Tidak seperti yang kubayangkan, rencana kedua ini berjalan penuh kejutan. Sampai mereka kembali, aku masih tidak tahu harus bereaksi apa. Mungkin sedih? Atau senang? Entahlah. Berhasil atau tidaknya rencana kedua ini, silahkan kalian nilai sendiri melalui cerita yang akan kubagi berdasarkan cerita dari mereka yang datang ke tempat pertemuan itu.
*
Tuan Haki datang lebih dulu di sebuah rumah makan sunda lesehan bernuansa alam. Meski salah satu promosi andalan mereka adalah tempat makan lesehan, pengelola rumah makan ini juga menyediakan pilihan tempat berupa sebuah ruangan dengan dekorasi formal, selain gazebo-gazebo dari bambu yang dipakai untuk makan secara lesehan itu.
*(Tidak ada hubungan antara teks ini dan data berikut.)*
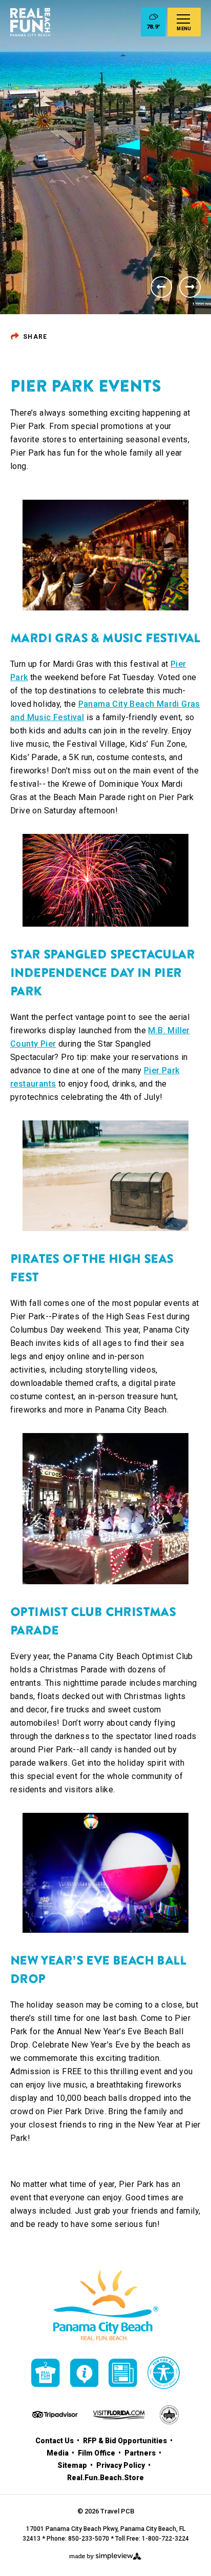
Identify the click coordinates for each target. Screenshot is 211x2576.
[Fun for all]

Ruangan formal di rumah makan ini berisi sebuah meja panjang dengan banyak kursi, biasanya dipesan untuk pertemuan antar dua perusahaan yang akan mengadakan rapat kerja sama sambil makan siang. Fasilitasnya pun sangat mendukung kegiatan untuk pertemuan formal, seperti papan tulis putih beserta spidol dan penghapusnya, proyektor, layar, sound system dan microphone, bahkan sebuah laptop. Khusus di ruangan ini, untuk penyajian makanannya sendiri disediakan paket per-orang, jadi tidak ada kegiatan para tamu sibuk menggerakkan tangannya kesana-sini untuk mengambil lauk seperti makan di tempat lesehan yang lauk-pauknya bertebaran seluas meja. Lagi pula, meski mereka memilih rapat di tempat makan, mereka tidak akan benar-benar makan. Pemilihan tempat ini hanya sebatas menghadirkan kesan akrab – tapi tidak melanggar batas antar perusahaan – agar kesepakan yang diinginkan bisa tercapai.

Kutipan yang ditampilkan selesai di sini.